• Extracted information:
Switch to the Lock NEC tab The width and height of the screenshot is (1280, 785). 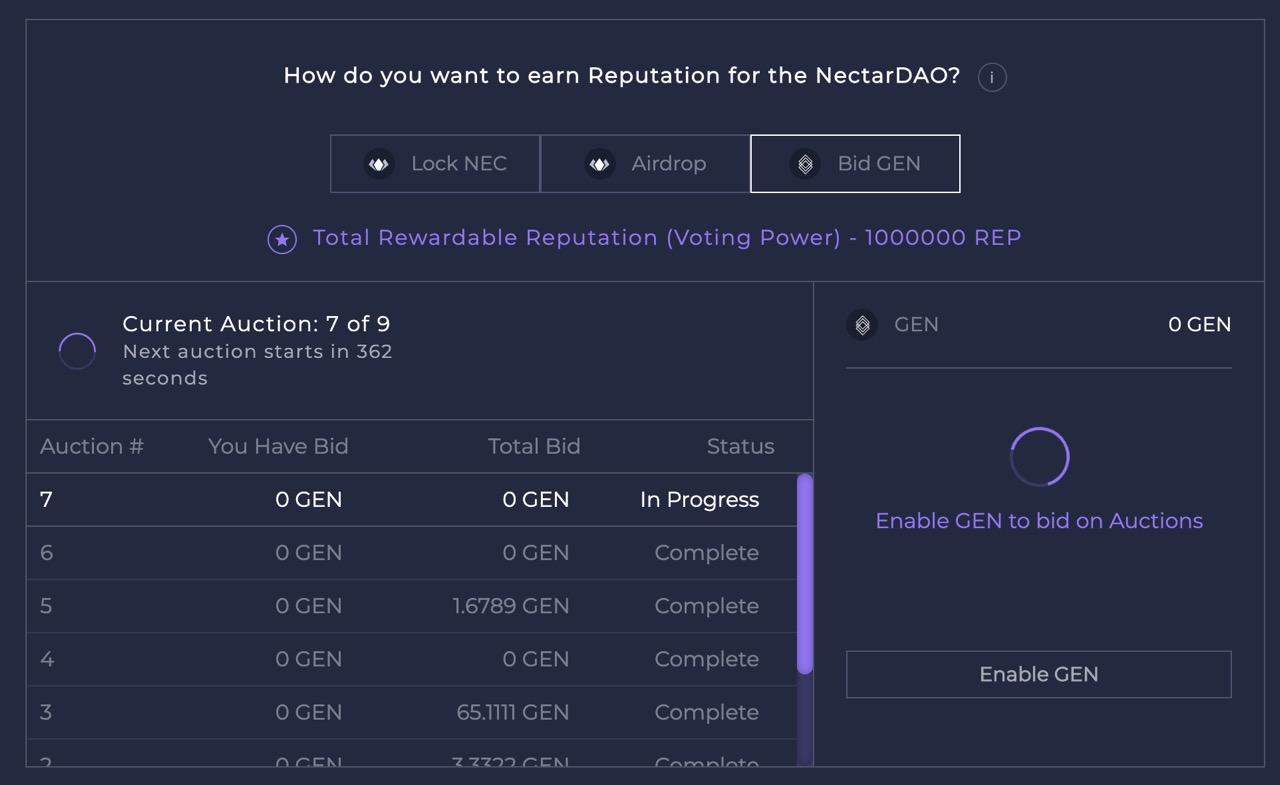(435, 164)
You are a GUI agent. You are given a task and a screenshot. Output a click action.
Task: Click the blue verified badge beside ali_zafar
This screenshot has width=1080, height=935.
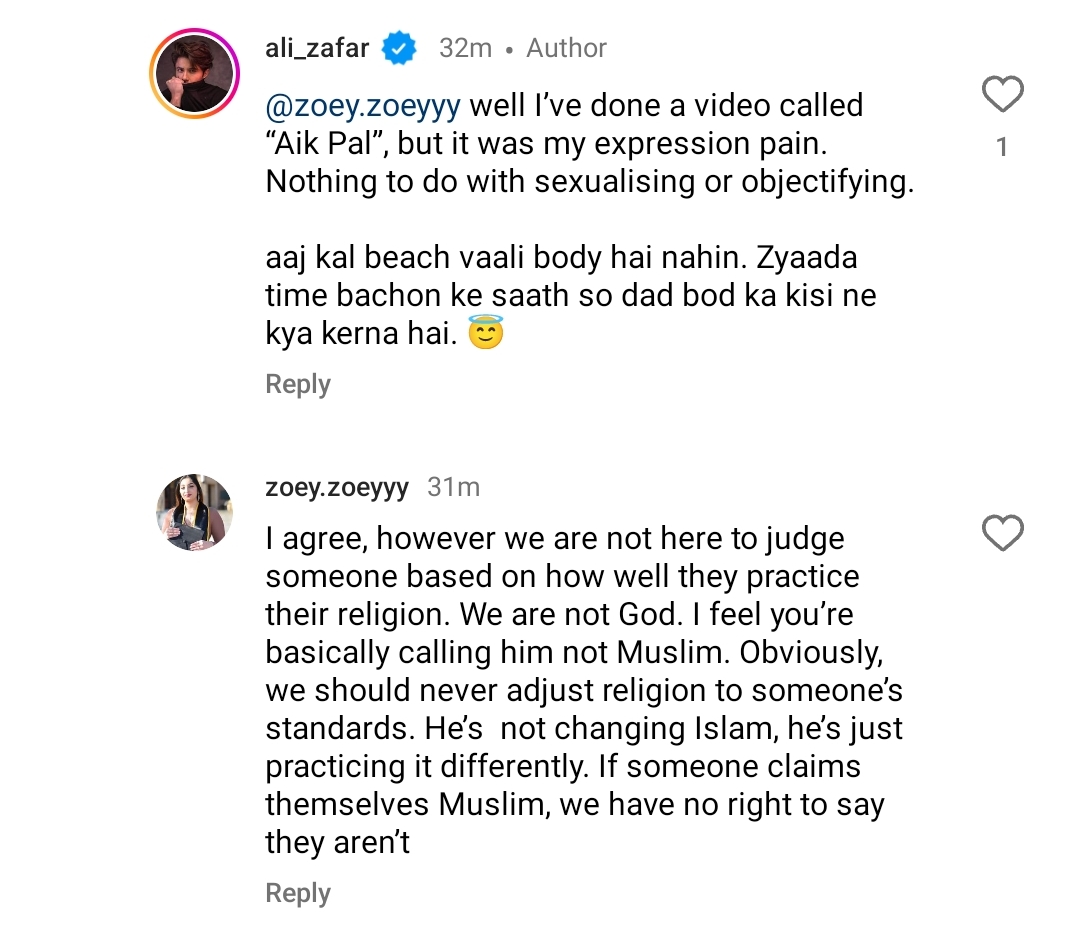coord(402,48)
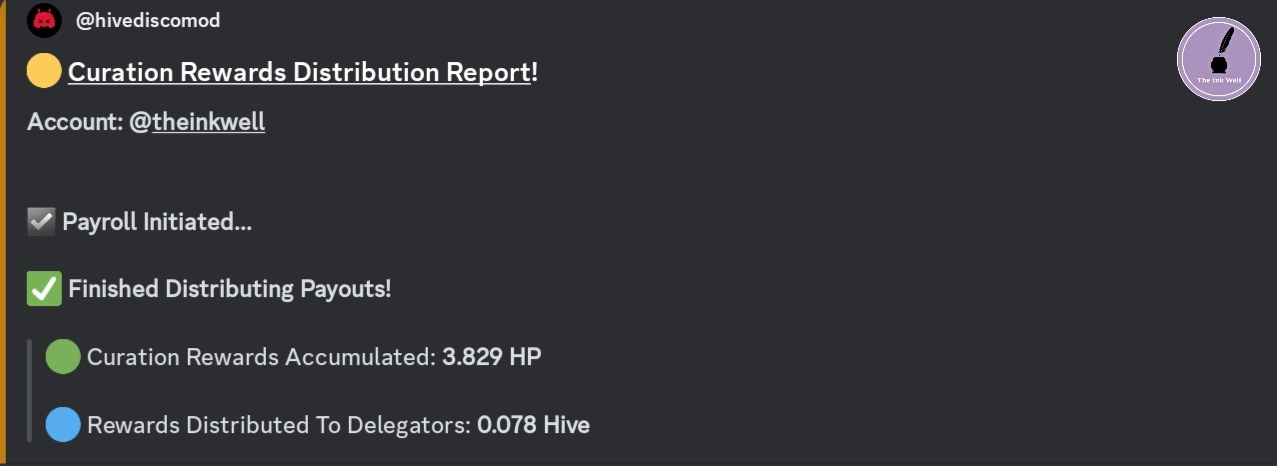
Task: Click the Rewards Distributed To Delegators label
Action: pyautogui.click(x=279, y=425)
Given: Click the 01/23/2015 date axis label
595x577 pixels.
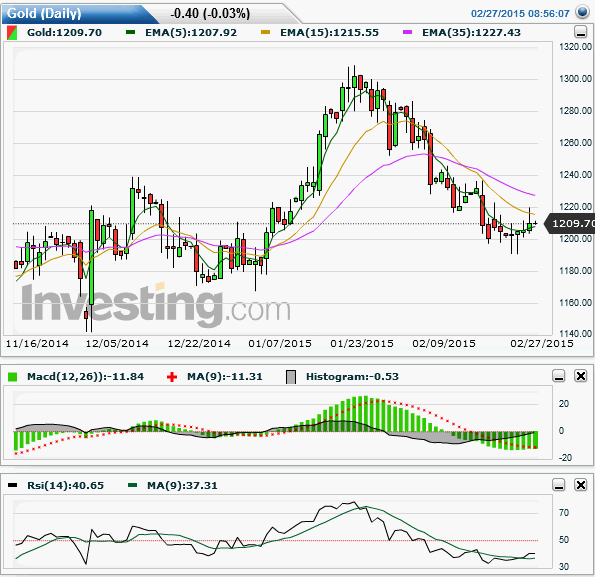Looking at the screenshot, I should click(x=362, y=344).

• Work to be completed: Find the line that contains "You are a GUI", then write out that line and each one after it, exactly and with nothing else, through the end of the entries above, without the pictures.

• Answer below:
You are a GUI agent. You are given a task and a screenshot. Output a click action.
Task: Click the blue verified badge beside ali_zafar
This screenshot has width=1080, height=935.
coord(402,48)
Task: Click the Rewards Distributed To Delegators label
Action: pyautogui.click(x=279, y=425)
Given: Click the 01/23/2015 date axis label
595x577 pixels.
Looking at the screenshot, I should click(x=362, y=344).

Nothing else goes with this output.